--- START MATERIAL SUPPLIED ---

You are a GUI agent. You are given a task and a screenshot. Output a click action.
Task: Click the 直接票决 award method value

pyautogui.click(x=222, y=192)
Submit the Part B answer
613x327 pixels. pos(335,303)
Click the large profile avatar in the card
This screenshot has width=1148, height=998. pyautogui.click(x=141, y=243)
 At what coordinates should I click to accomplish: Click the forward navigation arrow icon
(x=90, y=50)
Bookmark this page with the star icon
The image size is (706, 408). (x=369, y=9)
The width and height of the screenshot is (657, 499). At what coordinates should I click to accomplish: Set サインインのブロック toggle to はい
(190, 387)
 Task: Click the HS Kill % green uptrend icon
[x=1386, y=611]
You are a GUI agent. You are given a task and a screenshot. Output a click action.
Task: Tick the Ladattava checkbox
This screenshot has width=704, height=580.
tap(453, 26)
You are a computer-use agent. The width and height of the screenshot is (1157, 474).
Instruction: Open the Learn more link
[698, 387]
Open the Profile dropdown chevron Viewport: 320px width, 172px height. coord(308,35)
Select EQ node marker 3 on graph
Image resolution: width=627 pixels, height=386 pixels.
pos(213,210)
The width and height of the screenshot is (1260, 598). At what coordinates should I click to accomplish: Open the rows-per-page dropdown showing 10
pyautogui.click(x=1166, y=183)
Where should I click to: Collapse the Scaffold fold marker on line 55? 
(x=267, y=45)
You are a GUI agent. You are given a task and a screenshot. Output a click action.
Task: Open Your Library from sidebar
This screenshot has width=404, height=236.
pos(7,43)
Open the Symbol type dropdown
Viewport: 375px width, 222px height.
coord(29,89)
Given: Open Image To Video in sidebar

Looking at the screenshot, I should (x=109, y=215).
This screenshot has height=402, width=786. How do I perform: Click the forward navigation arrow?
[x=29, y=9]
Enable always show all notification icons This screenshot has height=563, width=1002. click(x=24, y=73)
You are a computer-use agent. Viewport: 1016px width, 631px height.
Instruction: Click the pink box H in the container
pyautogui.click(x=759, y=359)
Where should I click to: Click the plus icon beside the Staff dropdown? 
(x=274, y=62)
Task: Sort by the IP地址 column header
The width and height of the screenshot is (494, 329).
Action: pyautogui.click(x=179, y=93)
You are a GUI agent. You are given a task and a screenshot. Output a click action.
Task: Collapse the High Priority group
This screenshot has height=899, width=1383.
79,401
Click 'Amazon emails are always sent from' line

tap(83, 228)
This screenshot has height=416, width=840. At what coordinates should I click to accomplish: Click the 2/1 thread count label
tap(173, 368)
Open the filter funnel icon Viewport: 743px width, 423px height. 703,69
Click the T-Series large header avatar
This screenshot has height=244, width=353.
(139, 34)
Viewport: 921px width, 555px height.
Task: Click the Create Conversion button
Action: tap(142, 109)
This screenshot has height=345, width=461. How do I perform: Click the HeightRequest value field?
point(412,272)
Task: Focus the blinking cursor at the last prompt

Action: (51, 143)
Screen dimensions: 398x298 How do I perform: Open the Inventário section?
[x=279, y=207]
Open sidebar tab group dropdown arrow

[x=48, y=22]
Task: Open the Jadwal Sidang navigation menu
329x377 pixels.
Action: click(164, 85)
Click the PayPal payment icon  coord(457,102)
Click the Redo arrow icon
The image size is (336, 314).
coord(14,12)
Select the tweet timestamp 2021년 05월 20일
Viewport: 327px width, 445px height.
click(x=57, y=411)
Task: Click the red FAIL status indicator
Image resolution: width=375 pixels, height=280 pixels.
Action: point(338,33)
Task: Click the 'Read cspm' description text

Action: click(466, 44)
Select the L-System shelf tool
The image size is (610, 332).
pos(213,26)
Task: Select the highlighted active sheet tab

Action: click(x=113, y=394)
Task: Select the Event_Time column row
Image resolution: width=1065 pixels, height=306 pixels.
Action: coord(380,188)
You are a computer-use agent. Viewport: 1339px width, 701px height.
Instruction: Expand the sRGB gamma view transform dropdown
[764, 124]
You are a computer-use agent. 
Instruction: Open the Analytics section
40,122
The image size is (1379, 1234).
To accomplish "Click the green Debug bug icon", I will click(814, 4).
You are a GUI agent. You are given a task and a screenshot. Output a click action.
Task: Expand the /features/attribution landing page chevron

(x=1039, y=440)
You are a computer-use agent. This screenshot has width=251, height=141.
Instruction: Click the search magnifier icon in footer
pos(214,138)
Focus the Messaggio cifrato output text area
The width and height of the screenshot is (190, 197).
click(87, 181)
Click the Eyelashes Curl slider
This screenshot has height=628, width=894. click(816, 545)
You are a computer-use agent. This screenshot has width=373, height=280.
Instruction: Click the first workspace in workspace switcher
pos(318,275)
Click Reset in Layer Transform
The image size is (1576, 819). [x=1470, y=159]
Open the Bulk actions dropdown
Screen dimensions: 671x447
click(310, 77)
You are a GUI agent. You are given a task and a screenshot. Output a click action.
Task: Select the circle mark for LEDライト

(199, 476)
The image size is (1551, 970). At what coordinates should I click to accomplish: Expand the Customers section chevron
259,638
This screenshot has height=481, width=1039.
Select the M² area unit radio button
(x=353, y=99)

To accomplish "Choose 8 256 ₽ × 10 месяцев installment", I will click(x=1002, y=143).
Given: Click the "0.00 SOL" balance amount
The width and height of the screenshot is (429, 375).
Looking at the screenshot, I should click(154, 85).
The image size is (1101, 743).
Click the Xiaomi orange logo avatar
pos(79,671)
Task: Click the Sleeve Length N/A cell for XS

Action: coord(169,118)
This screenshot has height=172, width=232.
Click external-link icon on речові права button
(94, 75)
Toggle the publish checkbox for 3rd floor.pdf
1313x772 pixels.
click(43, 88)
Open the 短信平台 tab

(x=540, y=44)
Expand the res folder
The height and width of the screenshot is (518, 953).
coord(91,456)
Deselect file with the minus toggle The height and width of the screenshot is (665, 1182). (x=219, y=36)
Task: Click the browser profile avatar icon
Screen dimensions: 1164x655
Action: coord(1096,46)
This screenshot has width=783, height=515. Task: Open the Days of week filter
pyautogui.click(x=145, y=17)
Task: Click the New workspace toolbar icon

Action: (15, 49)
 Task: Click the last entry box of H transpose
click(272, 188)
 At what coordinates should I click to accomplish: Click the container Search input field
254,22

--- END MATERIAL SUPPLIED ---

Retype everything from the start of the entries above down through the line containing "This screenshot has width=1148, height=998.", including both ends.

You are a GUI agent. You are given a task and a screenshot. Output a click action.
Task: Click the 直接票决 award method value

pyautogui.click(x=222, y=192)
Submit the Part B answer
613x327 pixels. pos(335,303)
Click the large profile avatar in the card
This screenshot has width=1148, height=998. pyautogui.click(x=141, y=243)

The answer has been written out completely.